The term insurance derives from the word “insurance”, and its primary function is to provide financial protection to your dependents in case of your death. A contract usually includes a death benefit, which is the amount that the insurance will pay after your death, and a contingent benefit, which is the amount that the insurance will pay out after your death, depending on the terms and conditions of the contract. There are many different types of insurance policies, each of which comes with different premiums and benefits, so it is important to carefully evaluate each type before deciding what type is best suited for you. One type of insurance that most people are familiar with is Term Life Insurance. This form of insurance allows you to make payments only once, and the premiums remain constant until your death is assured.

You may wonder how Term Life Insurance differs from other forms of insurance, and the answer is simple – premium payment is completely based on your age at the time of your death. If you are young, the premium will be high, because the insured person will be in good health. The older you become, the lower your premium will be. Thus, pure protection is assured by this type of insurance, and your family will be financially protected if you die. It also provides your family with the opportunity to manage your estate, should you die unexpectedly.

There are two major categories of policies: Whole Life and Term Life. Whole Life Insurance is designed to cover your entire family in case you pass away. With this type of policy, your dependents receive a lump sum of cash, which is the same amount they would have received if you had kept paying your premiums for as long as possible. This ensures that they do not suffer a financial loss, even if you die prematurely. However, this type of policy usually has a high premium and is difficult to qualify for. Because it does not compensate for financial needs, only the standard death benefit is paid to your beneficiaries.

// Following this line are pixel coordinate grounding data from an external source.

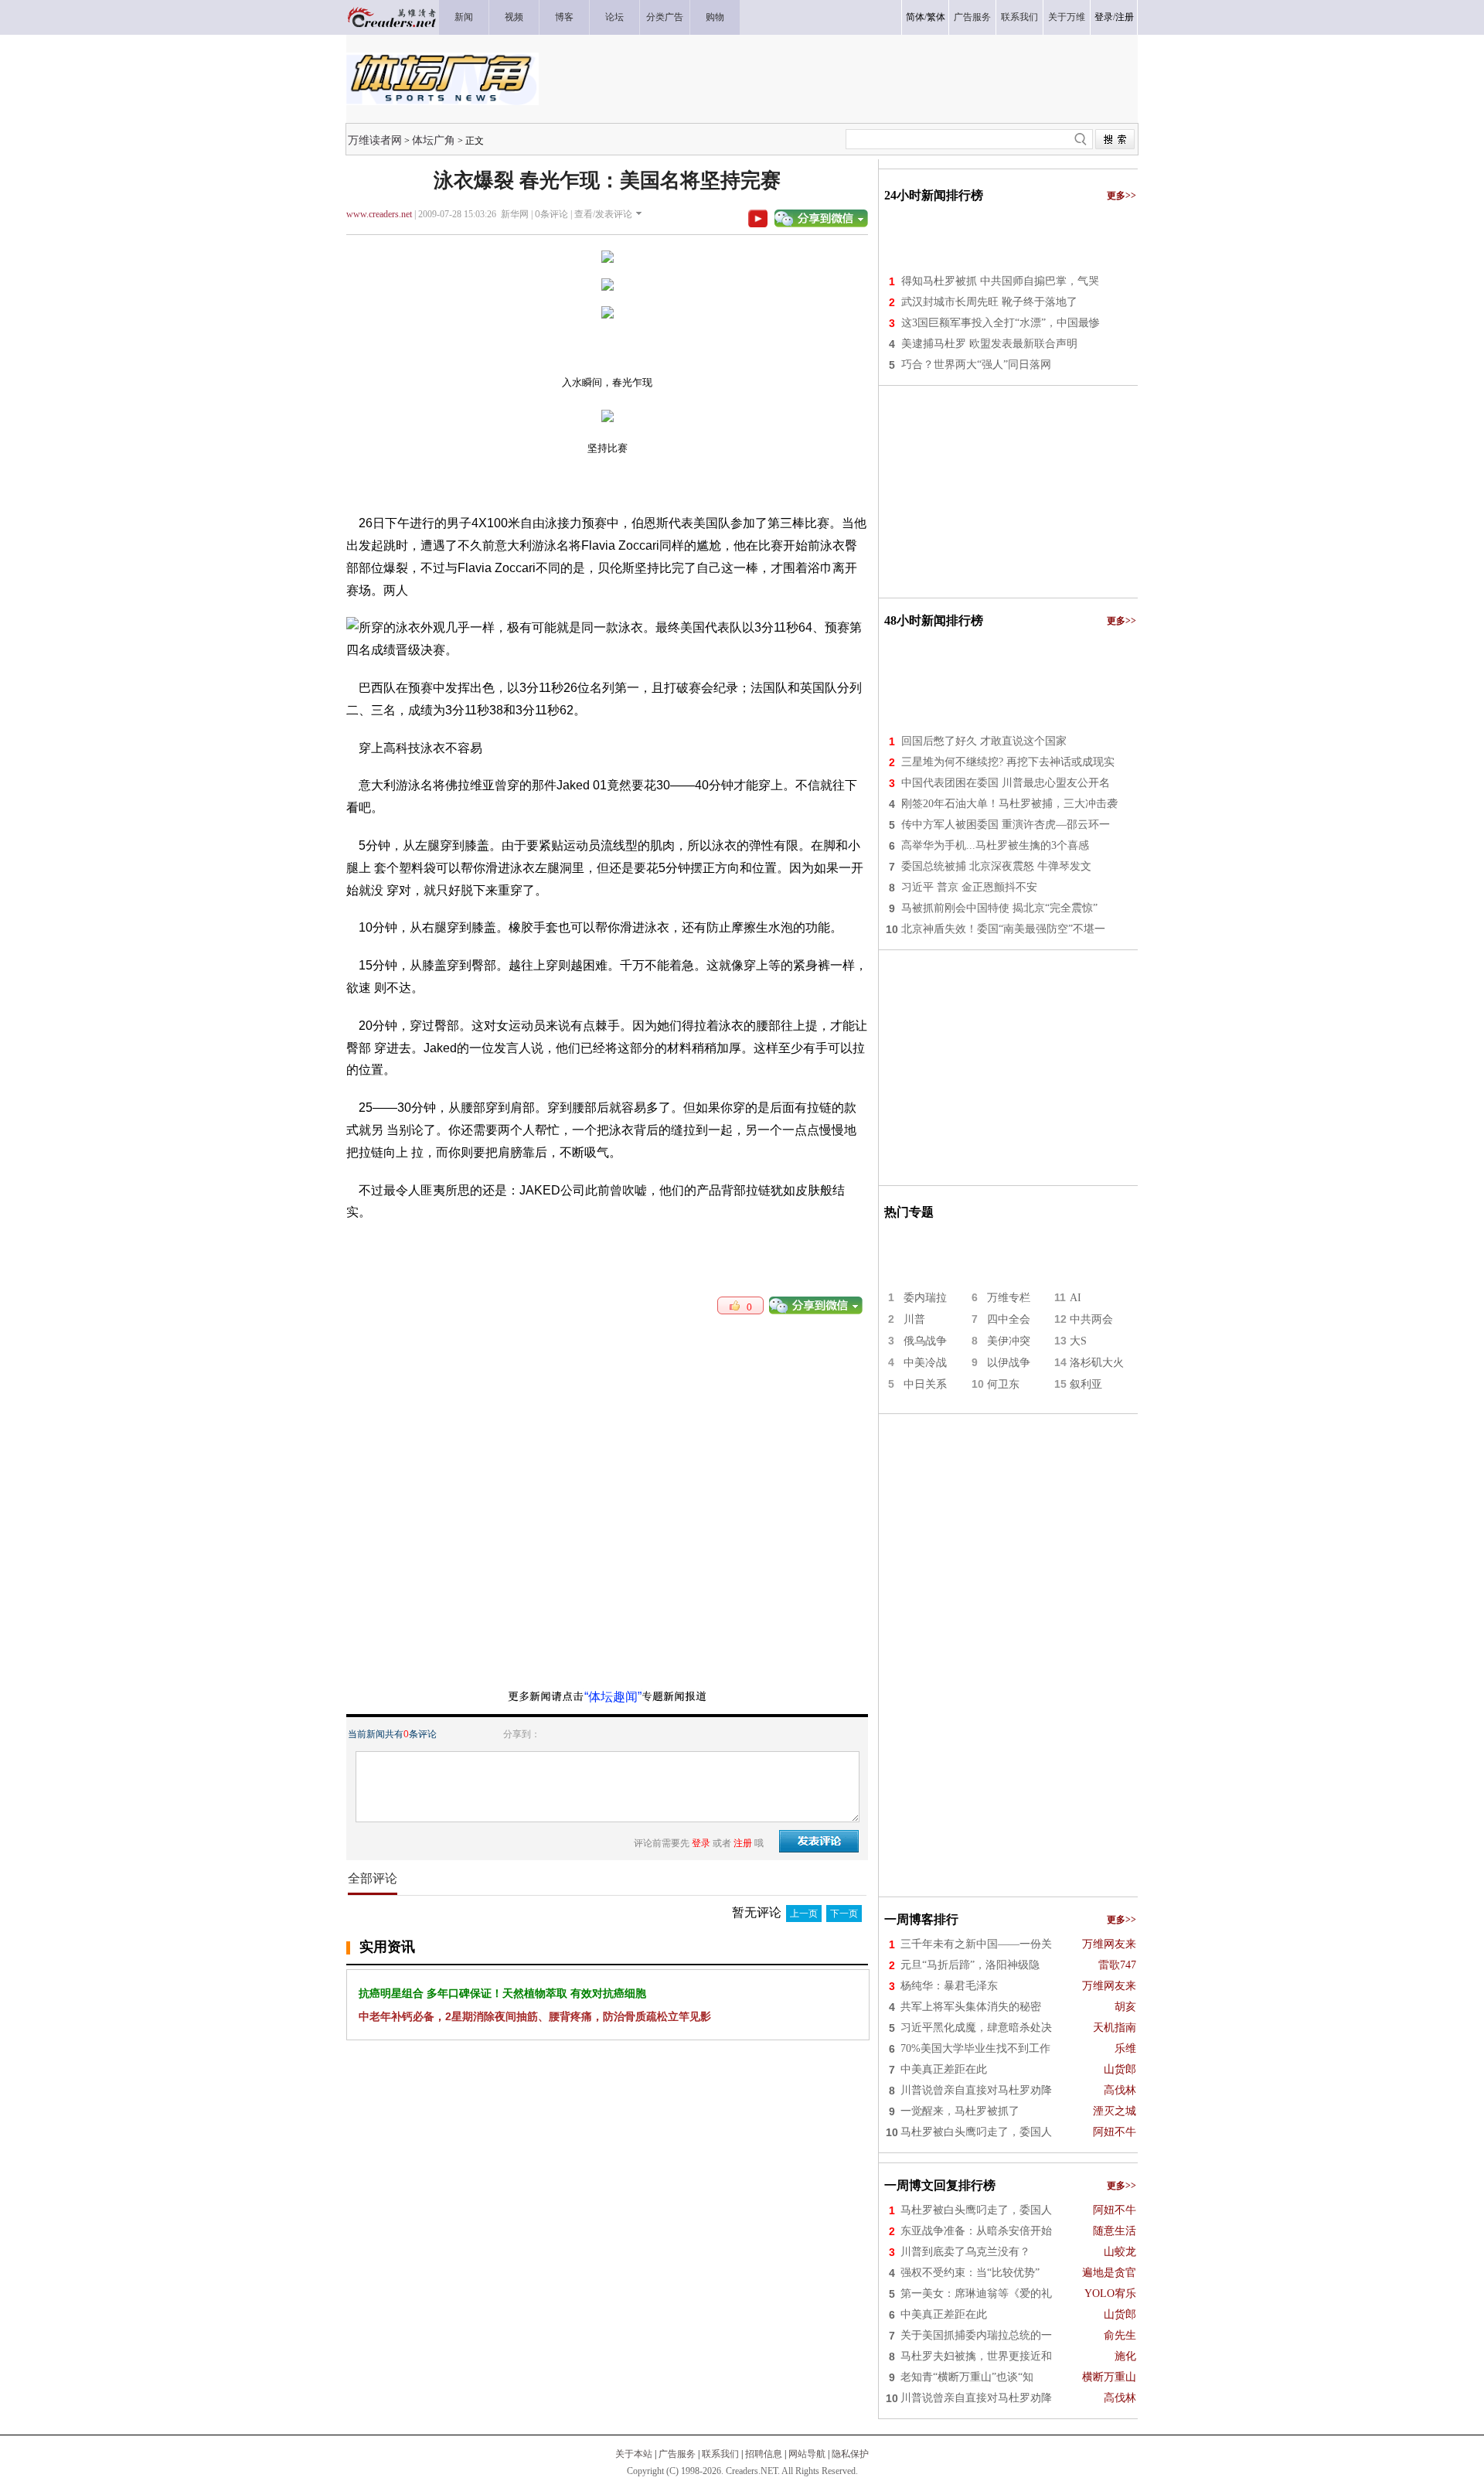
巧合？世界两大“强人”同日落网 (976, 364)
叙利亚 (1086, 1384)
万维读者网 (375, 140)
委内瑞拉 (925, 1298)
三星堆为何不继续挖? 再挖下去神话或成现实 (1008, 762)
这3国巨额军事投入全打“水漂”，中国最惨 (1000, 323)
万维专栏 (1008, 1298)
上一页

Term Life Insurance is a type of insurance that pays out a fixed amount of cash, usually for a fixed term. If you pass away within the period of the coverage, your beneficiaries will receive a predetermined sum of money, usually less than the face value of your policy. With Term Life Insurance, your dependents receive the same level of protection as you, but their protection is only for a specified period of time, called the “term.” If you were to pass away during the term of your policy, your dependents would receive no money at all. Because this type of insurance does not provide any type of immediate financial protection, it is very important to purchase it for the correct amount of time. The longer you have it, the larger the premium will be, which means the more expensive it will be.

Another type of insurance is non-qualified insurance, also called “non-permanent” insurance. Non-permanent life insurance policies do not provide any type of death benefit or investment options. In order to qualify for this type of policy, a beneficiary must have a college degree or a similar income that can be verified. If your beneficiaries cannot verify their income, the premiums will be much higher since the death benefit will not be worth the amount of the premium.

Finally, there are “tax-qualified” insurance policies. Tax qualified life insurance policies give the insured a death benefit equal to the death benefit of his/her parents and dependents when they die. Unlike non-tax qualified policies, if the insured dies during the term of the policy, none of the premiums will be paid. The insured will be taxed on the amount of the premiums however.

If you are a senior citizen that has dependents, then you should seriously consider purchasing an insurance policy in order to protect them from financial loss should you pass away. Do not wait until you are very old or very sick before you consider this option. An insurance policy will give your family the security of knowing that they will get enough money to survive, even if you die. With so many different options available, there is no reason why you should delay or not to make use of all of them.